По субботам около семи вечера по городу метались стайки подростков со вздыбленными, для того чтоб казаться выше, волосами, в бананах, реже в джинсах «Тверь», в пестрых свитерах или в футболках с надписью “SUPER”, “USSR”, в кроссовках или остроносых лакированных туфлях на каблуке. Стайки перебегали от школы к школе и пытались проникнуть в пространство, где гремела музыка, а под потолком вращался зеркальный шар, осыпая танцующих блестками отсвета.

«Гремела музыка…» Нет, музыка не гремела, какие бы мощные ни качали звук колонки. Музыка лилась. Та музыка – лилась. Нежная, сладко-грустноватая. От нее хотелось и плакать, и обнимать, гладить, любить. Диско… Названия групп и фамилии исполнителей передавали друг другу с придыханием, как нечто секретное, святое.

«Модерн Токинг», «Джой», Си Си Кейч, «Арабески», «Пет Шоп Бойз», «Бэд Бойз Блю»…

«А это, – уловив первые аккорды, шептал кто-нибудь дрожащим голосом, – Лиан Росс. Это вообще…» И скорее искал девушку, к которой можно прижаться и затоптаться в блестках под песню, в которой даже слабо-слабо знающий английский мог расслышать: «Скажи, что ты никогда, никогда, никогда не покинешь меня». И хочется ответить той, с кем танцуешь: «Никогда не покину».

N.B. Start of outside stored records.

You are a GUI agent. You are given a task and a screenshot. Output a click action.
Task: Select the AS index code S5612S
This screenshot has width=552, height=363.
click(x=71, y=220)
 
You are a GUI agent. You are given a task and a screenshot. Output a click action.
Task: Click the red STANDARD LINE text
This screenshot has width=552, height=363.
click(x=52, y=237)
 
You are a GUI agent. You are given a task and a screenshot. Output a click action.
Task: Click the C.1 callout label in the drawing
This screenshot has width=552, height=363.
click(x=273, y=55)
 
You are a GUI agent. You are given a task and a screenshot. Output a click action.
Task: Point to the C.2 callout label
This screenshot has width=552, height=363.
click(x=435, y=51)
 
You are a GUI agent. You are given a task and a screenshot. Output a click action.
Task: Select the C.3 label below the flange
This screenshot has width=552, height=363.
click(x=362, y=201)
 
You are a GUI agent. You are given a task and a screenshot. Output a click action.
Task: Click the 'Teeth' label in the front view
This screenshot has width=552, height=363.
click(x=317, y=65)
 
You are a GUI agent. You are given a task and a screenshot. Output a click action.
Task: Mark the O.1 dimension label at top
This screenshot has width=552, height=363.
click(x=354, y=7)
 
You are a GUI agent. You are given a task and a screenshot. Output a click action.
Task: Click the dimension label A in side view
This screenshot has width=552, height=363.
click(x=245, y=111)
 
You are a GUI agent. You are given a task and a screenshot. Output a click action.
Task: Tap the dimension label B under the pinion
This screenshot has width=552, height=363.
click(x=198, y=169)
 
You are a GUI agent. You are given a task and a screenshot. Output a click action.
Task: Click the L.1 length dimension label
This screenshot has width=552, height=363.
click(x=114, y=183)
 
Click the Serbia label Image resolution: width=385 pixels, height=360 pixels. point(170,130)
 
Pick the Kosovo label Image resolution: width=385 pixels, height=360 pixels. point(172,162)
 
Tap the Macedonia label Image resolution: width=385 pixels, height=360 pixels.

Иногда, редко, звучало диско на русском. Переводы Сергея Минаева песен «Модерна» на дискачах ненавидели и свистели, требуя убрать, зато каждая композиция «Миража» вызывала восторженный визг девушек, срывающихся с сидений в центр танцевального зала.

Топкин в то время, году в восемьдесят восьмом, не особенно вслушивался в слова и не мог понять, почему девчонки так любят «Мираж». Потом уже, обзаведясь магнитофоном и кассетой с альбомом «Звезды нас ждут сегодня», понял: тексты-то, смысл такой смелый, протестный просто! Парни по квартирам слушали и сжимали кулаки под цоевское «Перемен!», а девчонки томились в ожидании перемен под спрятанное за красивой мелодией, но спетое каким-то неживым, потусторонним голосом: «Завтра улечу в солнечное лето, буду делать все, что захочу».

В восемьдесят восьмом для четырнадцати-семнадцатилетних девчонок это был самый настоящий призыв к бунту.

И они бунтовали – верили, что после встречи с сильным парнем «все будет всерьез», и шли с ним из «старого дома» туда, где «прекраснее, чем сон», а на самом деле – за гаражи или в заросли тальника. А потом, брошенные, кидались на соперниц, резали вены, бросались с балконов, топились в Енисее…

Конечно, подобное было всегда. Но только тогда, в восьмидесятые, это происходило под нежную музыку с жуткими по сути своей словами: «Люди проснутся завтра, а нас уже нет».

И парни… Парни бились за признанную красавицу квартала так, будто других девушек вокруг не существовало. Других, тоже симпатичных, милых, юных, не замечали, а ради одной схлестывались насмерть. И «леди Ровена» квартального масштаба к двадцати годам могла похоронить пяток погибших ради нее парней-рыцарей.

Впрочем, оно того, наверное, стоило: самые красивые девушки – в Кызыле. И самые бесстрашные парни тоже там. Девушки еще остались, а парни – были. Парни переубивали друг друга в восьмидесятые, а оставшиеся полегли в девяностых, когда тувинская молодежь из районов завоевывала город, когда полыхала бандитская война…

Чаще всего удавалось попадать на дискотеки в первую школу. Не в ту, какой она стала чуть позже, переехав в свежий, из красного кирпича, построенный по московскому проекту комплекс на улице Красноармейской, а в старую – двухэтажный покосившийся дом на углу Чульдум и Щетинкина-Кравченко.